Bridging Legacy and Modern Auth: Designing a Hybrid OIDC and Custom Authorization System for a Multi-Tenant Enterprise Platform

When a large enterprise sought to modernize its authentication and authorization stack, it faced a complex challenge: how to integrate modern protocols like OIDC and SSO into an existing custom multi-tenant JWT-based authorization architecture, without disrupting its active user base or partner integrations.

​

The client’s identity flow combined username-password + TOTP authentication with a proprietary “CustomToken” authorization layer. Over time, this bespoke system had grown difficult to extend and could not support standardized federation protocols or OEM partner onboarding workflows. The goal was to introduce OIDC-based login and signup capabilities — while ensuring backward compatibility for legacy users and smooth migration paths for existing accounts.

 

Falistro’s engineering team began by dissecting the legacy flow to identify the tight coupling between authentication (AuthN) and authorization (AuthZ). A modular design was proposed where OIDC providers could be easily registered or removed, allowing the system to evolve without deep code changes. The JWT role mapping and tenant context propagation were redesigned to seamlessly integrate OIDC tokens ("ID", "JWT") into the existing multi-tenant claims system.

 

The next challenge came from the OEM partner flow — partners needed to embed the client’s sign-in experience within their own products and allow joint provisioning. Falistro engineered an automated tenant linking mechanism, where successful OIDC signups by OEM users would:

​

• Provision a new tenant linked to both the OEM partner and the user.

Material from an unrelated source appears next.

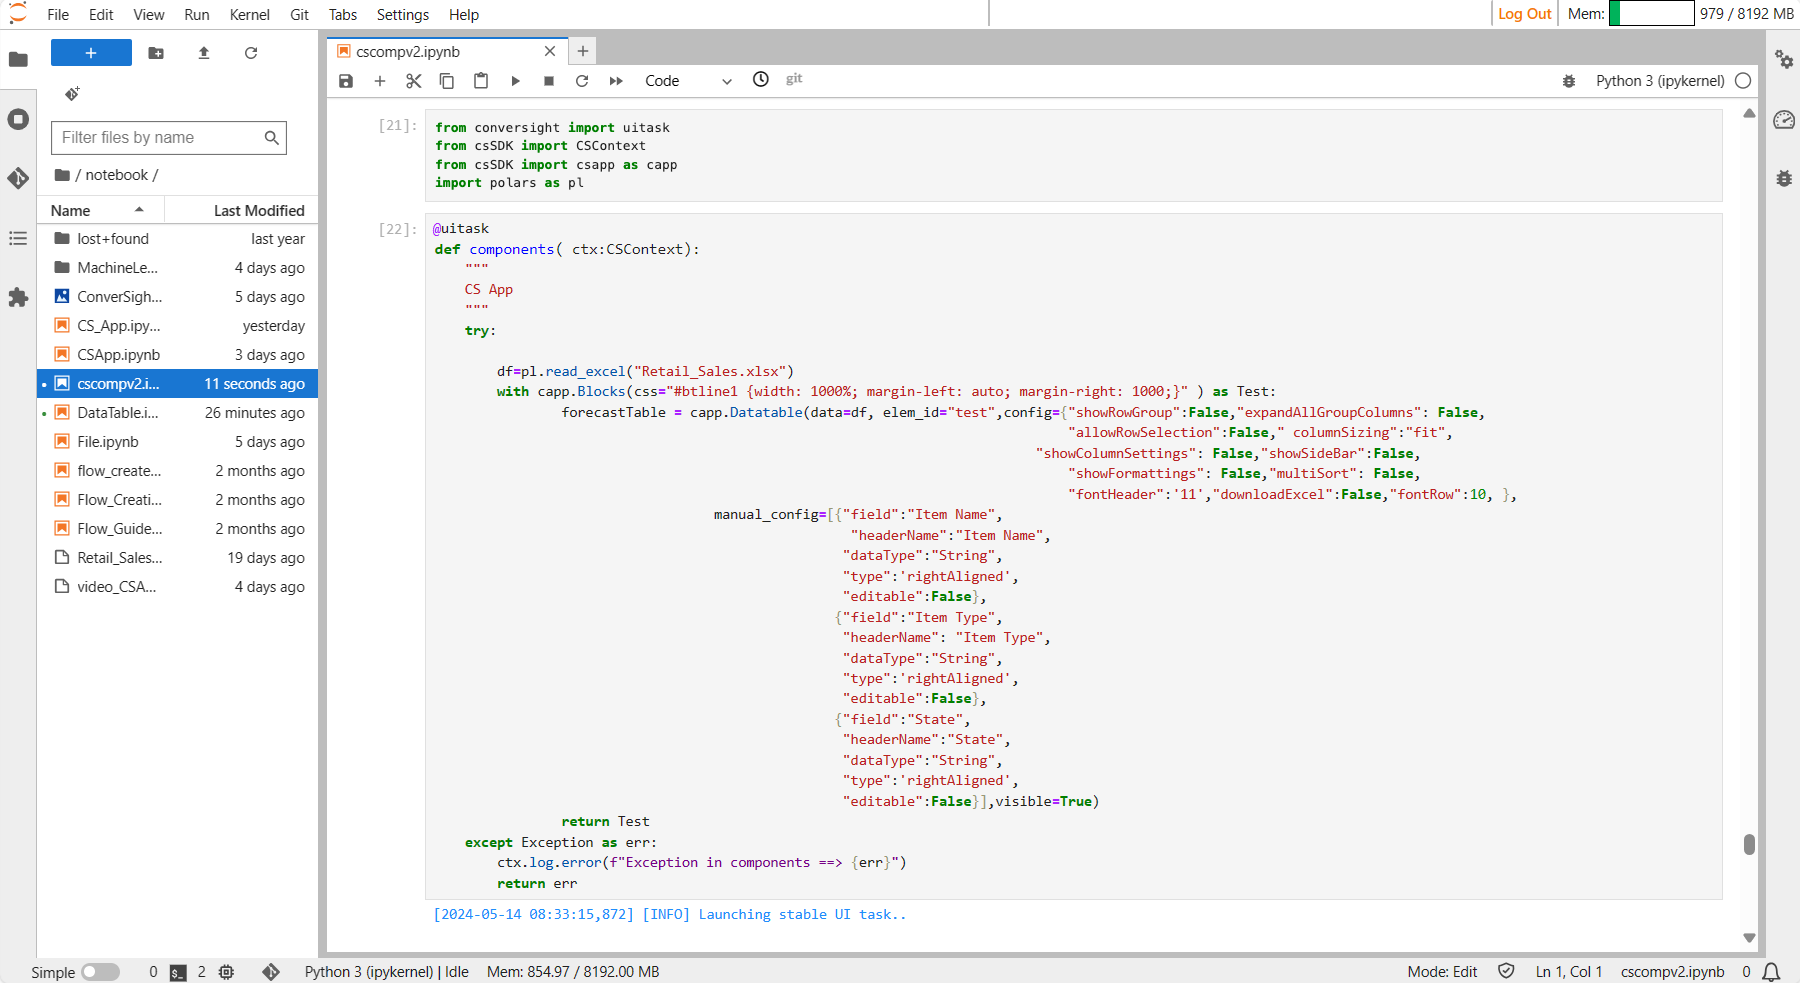Open the debugger bug icon in the toolbar
Image resolution: width=1800 pixels, height=983 pixels.
tap(1569, 81)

• Trigger a delegated consent flow to authorize offline data sharing between the user and partner.

​

Once the migration and integration plan was validated, implementation was completed in under two weeks, with a full rollout to production within four. The transition was transparent to users, supporting both legacy and OIDC authentication concurrently. The end result was a future-proof, modular, and enterprise-ready identity architecture capable of scaling across multiple providers and partner integrations — all while maintaining existing operational continuity.